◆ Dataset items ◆
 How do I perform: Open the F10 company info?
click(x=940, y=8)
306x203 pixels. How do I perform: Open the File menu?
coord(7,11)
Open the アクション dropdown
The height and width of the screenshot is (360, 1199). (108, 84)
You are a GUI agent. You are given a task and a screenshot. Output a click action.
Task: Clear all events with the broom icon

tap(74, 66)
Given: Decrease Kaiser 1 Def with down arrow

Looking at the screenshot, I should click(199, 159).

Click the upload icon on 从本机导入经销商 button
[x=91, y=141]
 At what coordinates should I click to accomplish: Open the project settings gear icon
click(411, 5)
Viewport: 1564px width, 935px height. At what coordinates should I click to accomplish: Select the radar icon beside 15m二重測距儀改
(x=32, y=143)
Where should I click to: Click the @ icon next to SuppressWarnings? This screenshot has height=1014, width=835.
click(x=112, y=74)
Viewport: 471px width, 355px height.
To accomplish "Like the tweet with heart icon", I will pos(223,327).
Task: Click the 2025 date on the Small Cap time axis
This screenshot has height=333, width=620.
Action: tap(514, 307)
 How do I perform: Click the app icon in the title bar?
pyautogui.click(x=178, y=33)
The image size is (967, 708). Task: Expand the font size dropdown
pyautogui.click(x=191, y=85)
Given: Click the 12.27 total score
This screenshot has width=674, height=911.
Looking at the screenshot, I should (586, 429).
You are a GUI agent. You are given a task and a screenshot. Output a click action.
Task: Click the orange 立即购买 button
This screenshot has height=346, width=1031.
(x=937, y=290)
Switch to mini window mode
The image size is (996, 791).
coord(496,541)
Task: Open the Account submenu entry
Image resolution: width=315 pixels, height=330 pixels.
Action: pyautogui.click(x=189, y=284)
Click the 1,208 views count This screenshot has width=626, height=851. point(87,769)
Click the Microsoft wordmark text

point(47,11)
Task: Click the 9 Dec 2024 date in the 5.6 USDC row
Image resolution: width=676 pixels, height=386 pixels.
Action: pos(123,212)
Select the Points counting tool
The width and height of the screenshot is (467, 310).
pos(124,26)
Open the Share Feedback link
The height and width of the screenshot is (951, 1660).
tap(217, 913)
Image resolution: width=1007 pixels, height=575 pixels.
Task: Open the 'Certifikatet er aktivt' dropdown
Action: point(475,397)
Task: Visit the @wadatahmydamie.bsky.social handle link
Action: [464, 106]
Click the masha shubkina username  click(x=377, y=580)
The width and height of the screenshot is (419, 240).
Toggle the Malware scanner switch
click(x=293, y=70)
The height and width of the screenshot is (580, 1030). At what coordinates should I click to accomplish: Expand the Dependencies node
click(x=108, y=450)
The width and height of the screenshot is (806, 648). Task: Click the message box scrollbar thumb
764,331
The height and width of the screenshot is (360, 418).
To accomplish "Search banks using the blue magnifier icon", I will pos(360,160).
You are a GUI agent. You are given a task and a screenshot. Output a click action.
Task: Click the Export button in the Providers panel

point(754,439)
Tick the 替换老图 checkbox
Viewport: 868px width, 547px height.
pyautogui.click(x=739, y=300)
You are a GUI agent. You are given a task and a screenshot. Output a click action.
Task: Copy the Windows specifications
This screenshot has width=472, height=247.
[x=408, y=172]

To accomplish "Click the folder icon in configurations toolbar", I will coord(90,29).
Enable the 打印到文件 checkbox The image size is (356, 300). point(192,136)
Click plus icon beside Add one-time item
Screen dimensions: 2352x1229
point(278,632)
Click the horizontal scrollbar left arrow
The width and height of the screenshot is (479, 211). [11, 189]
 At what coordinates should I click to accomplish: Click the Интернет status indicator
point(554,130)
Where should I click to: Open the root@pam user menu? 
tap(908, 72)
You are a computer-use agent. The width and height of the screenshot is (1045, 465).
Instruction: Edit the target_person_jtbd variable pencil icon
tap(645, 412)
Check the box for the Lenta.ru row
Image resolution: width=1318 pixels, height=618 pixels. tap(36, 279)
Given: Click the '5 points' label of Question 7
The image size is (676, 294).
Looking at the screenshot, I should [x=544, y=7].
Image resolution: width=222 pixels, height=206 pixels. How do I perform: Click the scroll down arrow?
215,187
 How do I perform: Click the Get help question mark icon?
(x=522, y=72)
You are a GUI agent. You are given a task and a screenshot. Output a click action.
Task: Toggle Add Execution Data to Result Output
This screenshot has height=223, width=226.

◆ Problem to work on ◆
The full set of entries must be restated exactly, with none omitted.

◆ Written answer ◆
 How do I perform: Open the F10 company info?
click(x=940, y=8)
306x203 pixels. How do I perform: Open the File menu?
coord(7,11)
Open the アクション dropdown
The height and width of the screenshot is (360, 1199). (108, 84)
You are a GUI agent. You are given a task and a screenshot. Output a click action.
Task: Clear all events with the broom icon

tap(74, 66)
Given: Decrease Kaiser 1 Def with down arrow

Looking at the screenshot, I should click(199, 159).

Click the upload icon on 从本机导入经销商 button
[x=91, y=141]
 At what coordinates should I click to accomplish: Open the project settings gear icon
click(411, 5)
Viewport: 1564px width, 935px height. At what coordinates should I click to accomplish: Select the radar icon beside 15m二重測距儀改
(x=32, y=143)
Where should I click to: Click the @ icon next to SuppressWarnings? This screenshot has height=1014, width=835.
click(x=112, y=74)
Viewport: 471px width, 355px height.
To accomplish "Like the tweet with heart icon", I will pos(223,327).
Task: Click the 2025 date on the Small Cap time axis
This screenshot has height=333, width=620.
Action: tap(514, 307)
 How do I perform: Click the app icon in the title bar?
pyautogui.click(x=178, y=33)
The image size is (967, 708). Task: Expand the font size dropdown
pyautogui.click(x=191, y=85)
Given: Click the 12.27 total score
This screenshot has width=674, height=911.
Looking at the screenshot, I should (586, 429).
You are a GUI agent. You are given a task and a screenshot. Output a click action.
Task: Click the orange 立即购买 button
This screenshot has height=346, width=1031.
(x=937, y=290)
Switch to mini window mode
The image size is (996, 791).
coord(496,541)
Task: Open the Account submenu entry
Image resolution: width=315 pixels, height=330 pixels.
Action: pyautogui.click(x=189, y=284)
Click the 1,208 views count This screenshot has width=626, height=851. point(87,769)
Click the Microsoft wordmark text

point(47,11)
Task: Click the 9 Dec 2024 date in the 5.6 USDC row
Image resolution: width=676 pixels, height=386 pixels.
Action: pos(123,212)
Select the Points counting tool
The width and height of the screenshot is (467, 310).
pos(124,26)
Open the Share Feedback link
The height and width of the screenshot is (951, 1660).
tap(217, 913)
Image resolution: width=1007 pixels, height=575 pixels.
Task: Open the 'Certifikatet er aktivt' dropdown
Action: point(475,397)
Task: Visit the @wadatahmydamie.bsky.social handle link
Action: [464, 106]
Click the masha shubkina username  click(x=377, y=580)
The width and height of the screenshot is (419, 240).
Toggle the Malware scanner switch
click(x=293, y=70)
The height and width of the screenshot is (580, 1030). At what coordinates should I click to accomplish: Expand the Dependencies node
click(x=108, y=450)
The width and height of the screenshot is (806, 648). Task: Click the message box scrollbar thumb
764,331
The height and width of the screenshot is (360, 418).
To accomplish "Search banks using the blue magnifier icon", I will pos(360,160).
You are a GUI agent. You are given a task and a screenshot. Output a click action.
Task: Click the Export button in the Providers panel

point(754,439)
Tick the 替换老图 checkbox
Viewport: 868px width, 547px height.
pyautogui.click(x=739, y=300)
You are a GUI agent. You are given a task and a screenshot. Output a click action.
Task: Copy the Windows specifications
This screenshot has width=472, height=247.
[x=408, y=172]

To accomplish "Click the folder icon in configurations toolbar", I will coord(90,29).
Enable the 打印到文件 checkbox The image size is (356, 300). point(192,136)
Click plus icon beside Add one-time item
Screen dimensions: 2352x1229
point(278,632)
Click the horizontal scrollbar left arrow
The width and height of the screenshot is (479, 211). [11, 189]
 At what coordinates should I click to accomplish: Click the Интернет status indicator
point(554,130)
Where should I click to: Open the root@pam user menu? 
tap(908, 72)
You are a computer-use agent. The width and height of the screenshot is (1045, 465).
Instruction: Edit the target_person_jtbd variable pencil icon
tap(645, 412)
Check the box for the Lenta.ru row
Image resolution: width=1318 pixels, height=618 pixels. tap(36, 279)
Given: Click the '5 points' label of Question 7
The image size is (676, 294).
Looking at the screenshot, I should [x=544, y=7].
Image resolution: width=222 pixels, height=206 pixels. How do I perform: Click the scroll down arrow?
215,187
 How do I perform: Click the Get help question mark icon?
(x=522, y=72)
You are a GUI agent. You are given a task and a screenshot. Output a click action.
Task: Toggle Add Execution Data to Result Output
This screenshot has height=223, width=226.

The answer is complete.